Bob’s Your Uncle and World Peace

There are so many interesting expressions used in our language. I wonder, have you heard this one, ‘And Bob’s Your Uncle’?

Although I’ve heard it many times, I didn’t know where it came from, so I decided to look it up. The most popular explanation is that Robert Gascoyne-Cecil (yes, Uncle Bob), the 20th Prime Minister of England, became famous for appointing his favorite nephew, Arthur Balfour, to several political posts in the 1880’s. Despite Arthur not having a great deal of talent, Uncle Bob wanted him to become successful, so always tried to ensure his placement in important roles.

The practice became known so widely that a phrase emerged. Today, it has come to mean, ‘and there it is’ or ‘and there you have it’. Typically, folks say it to conclude a set of simple instructions or when a result is reached.

No doubt the context allows for a great deal of flexibility. One and one equals two and Bob’s your uncle. Or, you put thousands of pieces together in an orderly fashion and you can send a rocket to the moon, and Bob’s your uncle.

What does this have to do with world peace?

Actually, a lot, in my opinion. A long shot you say?

Here’s why I feel the way I do.

What do you suppose is the reason why world peace does not already exist?

You probably have an opinion about this and since there are likely many, many reasons, you’re probably correct.

It seems to me that when folks set out to solve this problem, they search for the reasons why it exists.
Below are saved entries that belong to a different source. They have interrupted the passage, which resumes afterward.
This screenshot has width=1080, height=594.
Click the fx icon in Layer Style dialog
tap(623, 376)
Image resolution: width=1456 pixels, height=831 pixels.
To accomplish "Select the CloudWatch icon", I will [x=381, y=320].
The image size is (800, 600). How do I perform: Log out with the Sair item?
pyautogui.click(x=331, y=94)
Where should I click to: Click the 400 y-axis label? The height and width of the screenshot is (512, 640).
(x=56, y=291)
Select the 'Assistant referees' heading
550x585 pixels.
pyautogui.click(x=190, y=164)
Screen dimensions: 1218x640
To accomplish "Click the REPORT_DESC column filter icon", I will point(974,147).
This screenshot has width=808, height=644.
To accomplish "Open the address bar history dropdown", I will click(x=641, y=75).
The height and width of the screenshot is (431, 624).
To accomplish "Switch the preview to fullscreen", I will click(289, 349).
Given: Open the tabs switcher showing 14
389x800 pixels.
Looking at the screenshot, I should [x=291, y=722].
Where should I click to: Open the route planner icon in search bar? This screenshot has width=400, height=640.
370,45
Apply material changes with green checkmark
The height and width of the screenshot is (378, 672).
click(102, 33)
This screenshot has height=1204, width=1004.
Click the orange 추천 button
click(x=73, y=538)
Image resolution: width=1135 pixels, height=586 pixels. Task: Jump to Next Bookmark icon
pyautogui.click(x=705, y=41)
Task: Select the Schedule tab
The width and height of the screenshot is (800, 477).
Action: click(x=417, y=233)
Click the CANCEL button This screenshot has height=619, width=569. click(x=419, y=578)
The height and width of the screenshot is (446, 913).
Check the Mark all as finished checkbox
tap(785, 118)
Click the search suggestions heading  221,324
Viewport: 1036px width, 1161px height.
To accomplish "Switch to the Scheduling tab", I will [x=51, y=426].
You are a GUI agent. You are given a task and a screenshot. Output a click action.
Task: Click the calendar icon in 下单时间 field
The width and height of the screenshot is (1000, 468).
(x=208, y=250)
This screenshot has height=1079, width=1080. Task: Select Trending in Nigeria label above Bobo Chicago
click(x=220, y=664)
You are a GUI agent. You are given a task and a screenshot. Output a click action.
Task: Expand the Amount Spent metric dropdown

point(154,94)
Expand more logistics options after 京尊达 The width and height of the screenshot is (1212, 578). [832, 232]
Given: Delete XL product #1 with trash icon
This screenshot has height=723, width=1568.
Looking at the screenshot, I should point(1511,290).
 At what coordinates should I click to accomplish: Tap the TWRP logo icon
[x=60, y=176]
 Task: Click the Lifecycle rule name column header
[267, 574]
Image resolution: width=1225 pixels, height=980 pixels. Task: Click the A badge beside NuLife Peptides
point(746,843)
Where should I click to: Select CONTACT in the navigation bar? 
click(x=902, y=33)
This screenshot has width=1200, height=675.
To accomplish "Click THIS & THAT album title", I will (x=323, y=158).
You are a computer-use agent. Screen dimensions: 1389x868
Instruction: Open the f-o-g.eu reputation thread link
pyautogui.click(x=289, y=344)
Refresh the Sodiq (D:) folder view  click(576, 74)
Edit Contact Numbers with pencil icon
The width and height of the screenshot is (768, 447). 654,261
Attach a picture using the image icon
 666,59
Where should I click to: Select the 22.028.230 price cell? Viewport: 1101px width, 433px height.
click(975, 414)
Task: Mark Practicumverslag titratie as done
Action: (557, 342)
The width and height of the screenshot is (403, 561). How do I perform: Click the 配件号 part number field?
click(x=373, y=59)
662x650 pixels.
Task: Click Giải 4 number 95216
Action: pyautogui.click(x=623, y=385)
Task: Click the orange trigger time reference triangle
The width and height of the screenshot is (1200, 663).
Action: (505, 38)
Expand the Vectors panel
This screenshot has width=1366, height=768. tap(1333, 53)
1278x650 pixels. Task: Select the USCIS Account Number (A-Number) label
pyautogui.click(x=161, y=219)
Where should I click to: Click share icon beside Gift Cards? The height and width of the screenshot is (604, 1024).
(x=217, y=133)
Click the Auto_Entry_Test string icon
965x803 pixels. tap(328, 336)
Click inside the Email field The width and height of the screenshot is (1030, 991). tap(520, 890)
I understand this approach, but I’ve never found it particularly effective in solving challenges. It becomes a rather large rabbit hole to fall into, having to know ‘why’ before taking corrective steps.

What makes more sense to me is to find a way forward, rather than looking backward for answers.

Enter, Bob. What did he care about? I don’t know if he was married or had children of his own, but he did have at least one nephew. Family. He cared about his nephew and his success.

Let’s suppose that you and I could survey every person on earth and ask them what was important to them. What do you imagine they would respond?

I believe one answer would be…family. No matter what their circumstances were, whether they lived in relative peace or inside of a fierce war, I believe they love their children and would want them to be healthy and safe. And, they’d want them to have a chance at a good life, just like Bob wanted for his nephew.

What if folks everywhere were able to sit down at a table and talk about their children and their hopes and dreams for them? And, what if they were able to agree that this was what was the most important thing in life? What if their children’s futures were more important than religious ideologies, territorial boundaries or commercial success?

What if, in sharing our love for our children, we discovered we could look beyond our differences and see our sameness?

I believe that’s when things would change. I believe that’s the pathway to ‘world peace’, if there is one.

Since there can not be peace in the world until there is peace inside of me, I’m going to try to take every opportunity to focus on how to make the world the best possible place for my children and grandchildren…and Bob’s your uncle.